'Lallan Sweets' book review: A sweet sojourn
Author of Once Upon a Curfew, a love story set during India's Emergency years, Srishti Chaudhary is back with another new heartwarming tale—Lallan Sweets.
Author of Once Upon a Curfew, a love story set during India’s Emergency years, Srishti Chaudhary is back with another new heartwarming tale - Lallan Sweets. The book’s spunky protagonist, Tara Taneja, is the quintessential example of an entrepreneurial millennial - running a tuition centre and riding a Kinetic bike. Her family owns Lallan Sweets, "the most traditional and popular mithai shop in all of Siyaka". Her family wants to expand further.
There’s only one problem though—no one except Tara’s grandfather, Lalaji, knows the magic ingredient of its famous delicacy—Lallan ke laddoo— not his son, grandsons or beloved granddaughter. Lalaji is hailed as somewhat of a superstar by the crowd that anxiously waits outside Lallan Sweets, from where wafts the smell of hot kachoris and where most of the town spends its evenings. He spent his whole life building the sweetshop after his family moved to Siyaka post-Partition from Lahore, where they were forced to leave behind a thriving business.
He decides that the sweetshop will not be inherited; instead it will be earned. In order to earn it, one would need to find out the enigmatic constituent—one that has "“the light of the sun and the twinkle of the stars". This takes Tara and her two cousin brothers on a quest—and a series of life lessons—involving “hurdles to cross, clues to find, riddles to solve and stages to complete”, in order that the future generation understands and values its roots.
Tara’s childhood friend and first crush, Nikku Sabharwal—with whom she shares memories of hopscotch, sugarcane juice, aloo patty, orange ice cream, golgappas, annual jagarans and pithu—decides to accompany her on the mission to unravel the cryptic family secret. As the whirlwind journey traverses from Mathura to Agra, Bareilly, Delhi, Chandigarh and Ludhiana, there are several learnings and some misadventures along the way.
The trip also offers Tara and Nikku time and opportunity to comb through their differences and assess, rather predictably, that there is more to their almost lifelong friendship.

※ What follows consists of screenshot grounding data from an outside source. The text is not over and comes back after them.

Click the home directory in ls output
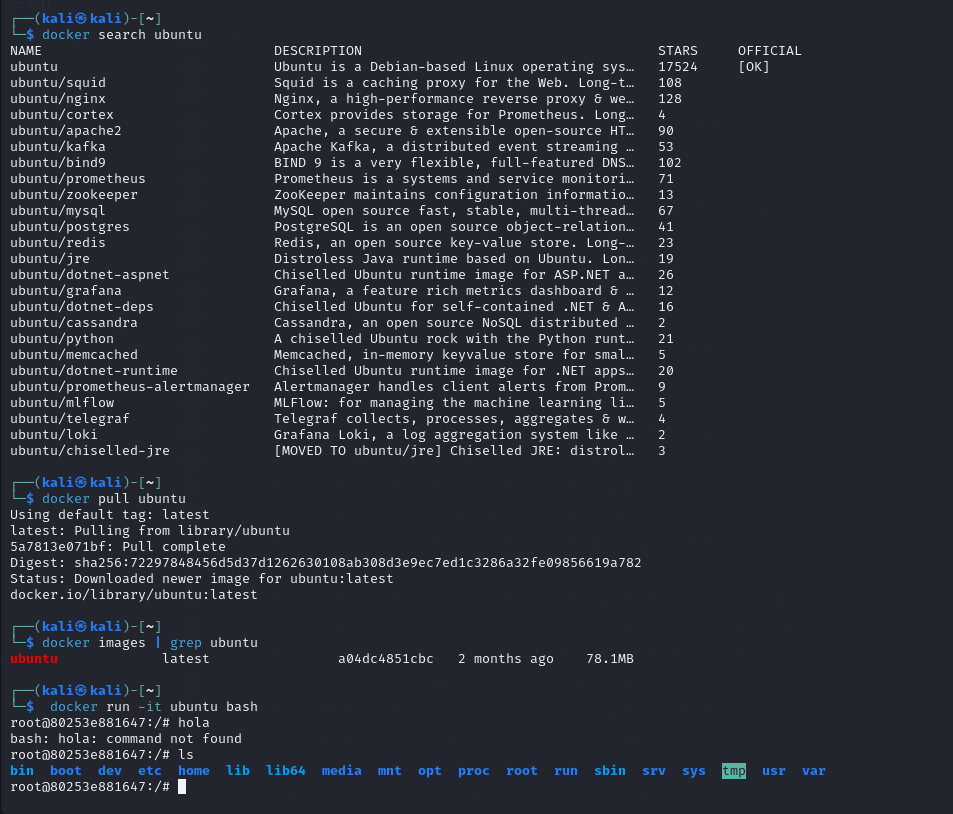The height and width of the screenshot is (814, 953). 194,771
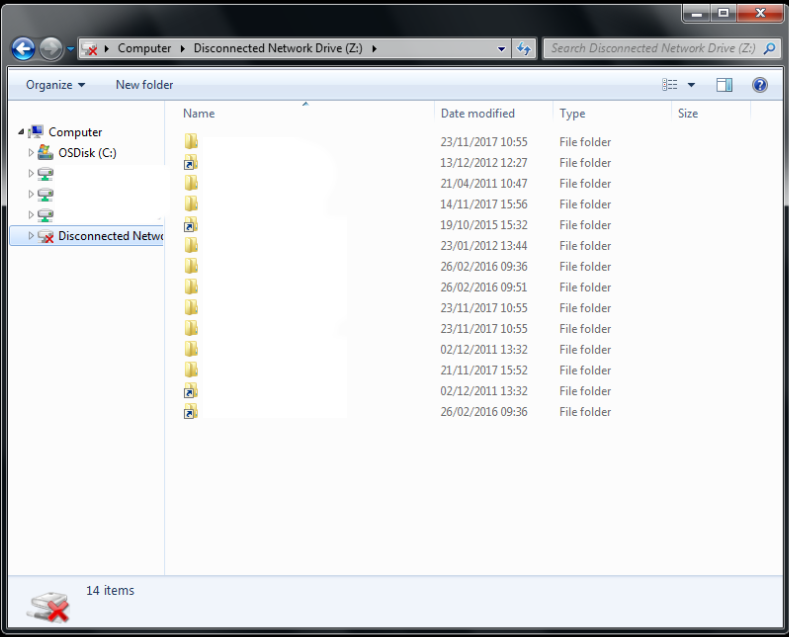
Task: Open address bar history dropdown arrow
Action: tap(502, 48)
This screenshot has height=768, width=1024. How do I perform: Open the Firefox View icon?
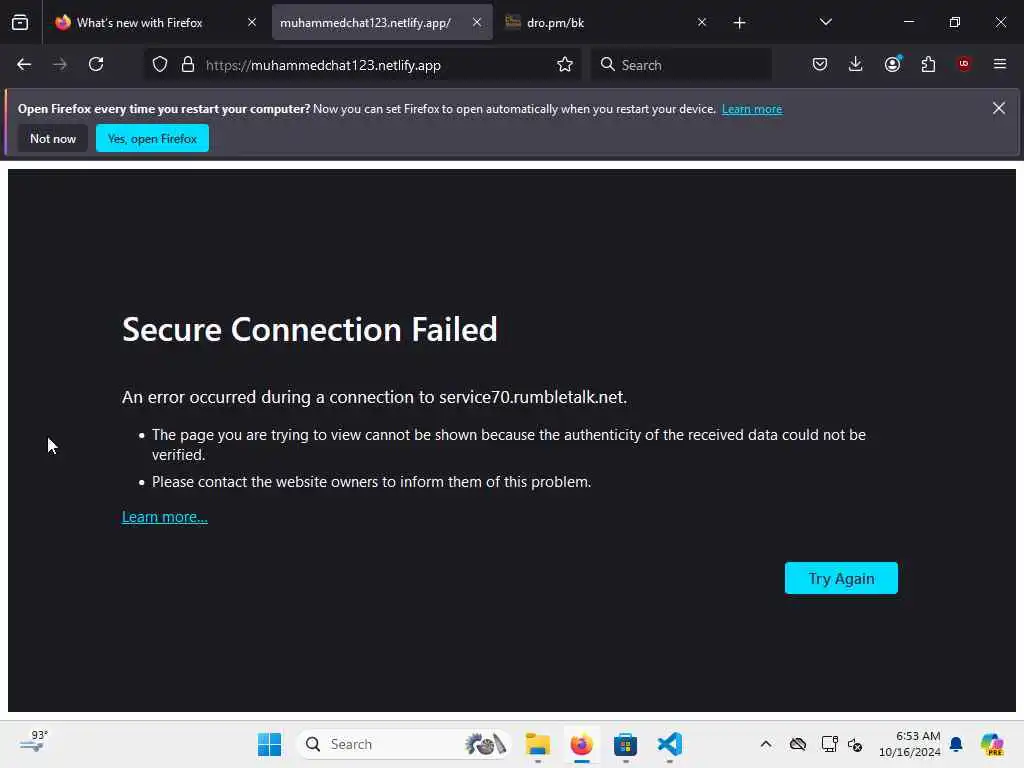[20, 22]

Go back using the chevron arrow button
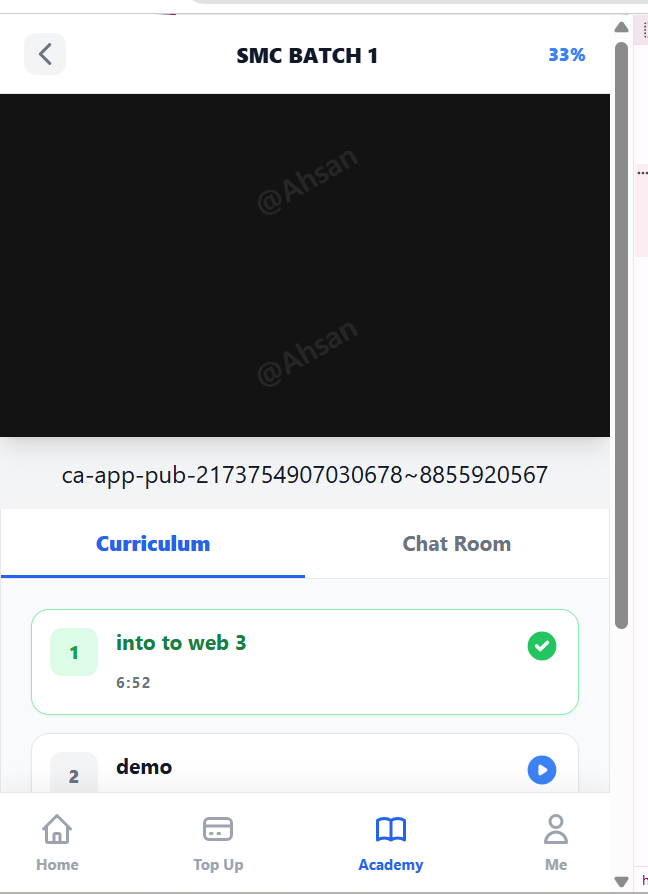coord(45,55)
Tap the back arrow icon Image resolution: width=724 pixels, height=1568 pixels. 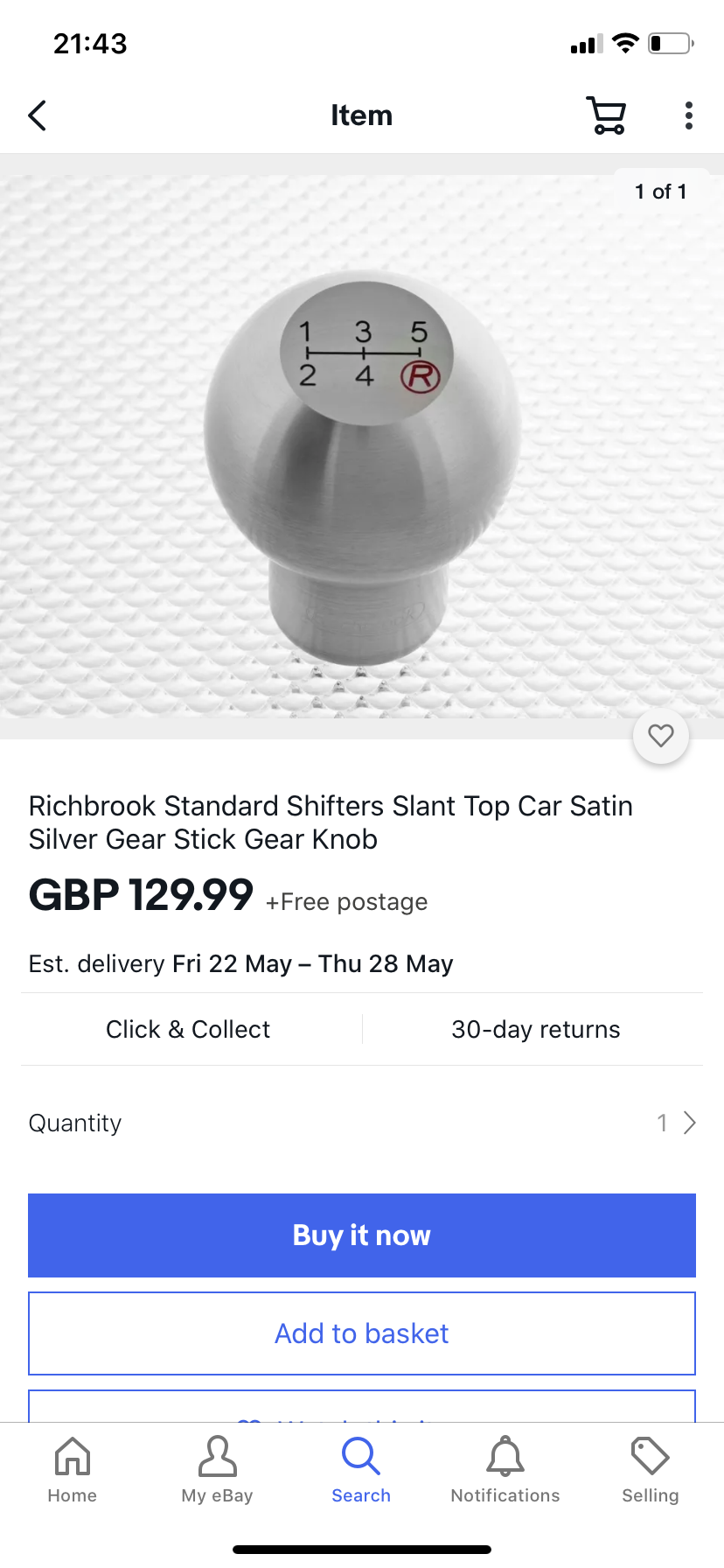pyautogui.click(x=38, y=116)
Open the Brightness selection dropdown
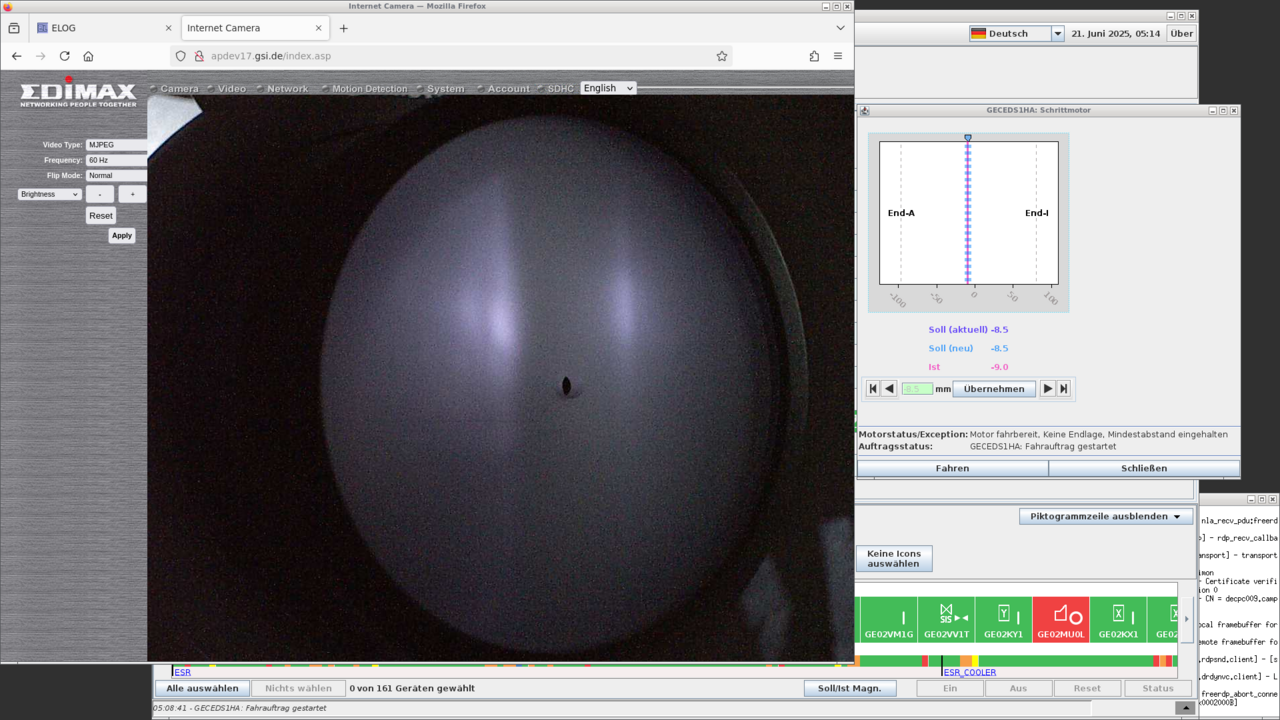 [49, 194]
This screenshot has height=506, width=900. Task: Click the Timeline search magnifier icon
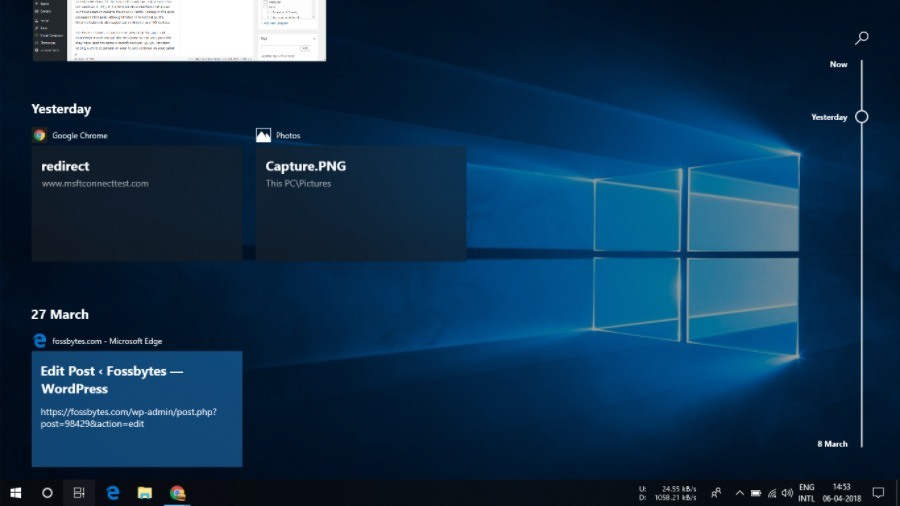(861, 38)
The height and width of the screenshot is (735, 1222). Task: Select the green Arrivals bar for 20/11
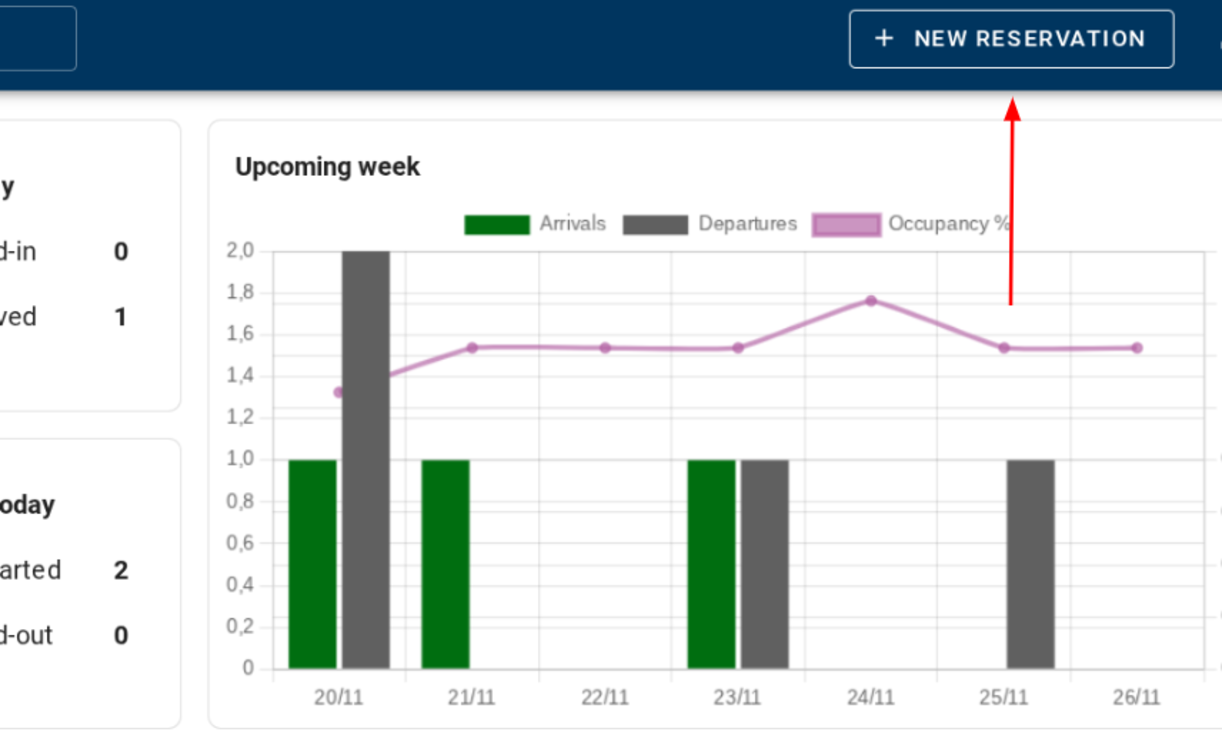(x=312, y=563)
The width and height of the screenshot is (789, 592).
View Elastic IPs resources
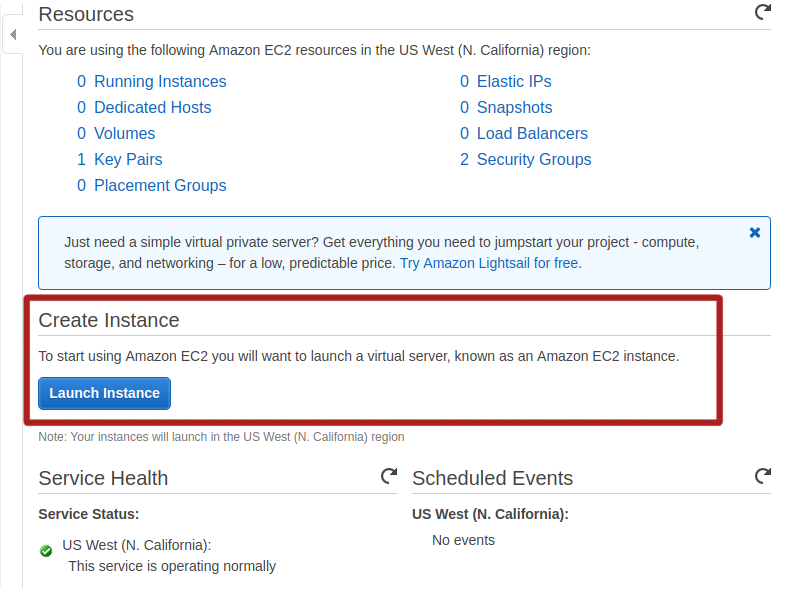[x=514, y=82]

As for the mystic component, they discover that it may not be something tangible after all. Chaudhary’s writing is crisp and refreshing, effortlessly spinning new characters in each city that she transports her readers to.
The book is also somewhat of a trip down nostalgia, replete as it is with descriptions of endearing small town charm in the mid 1990s—the ease and simplicity of its quiet summer breeze, dhabas, kulfi-wallahs, kho-kho championships, charpoys in the verandah, Daler Mehndi songs and Shah Rukh Khan films.
"The real Siyaka lay in the hearts of the people who lived on the edges of the city, taking walks at night, in their gentle nature and easy manner of talking and, of course, in Lallan ke laddoo." Lallan Sweets makes for a perfect summer read—one that will literally leave a pleasantly sweet taste in your mouth once you are done reading it.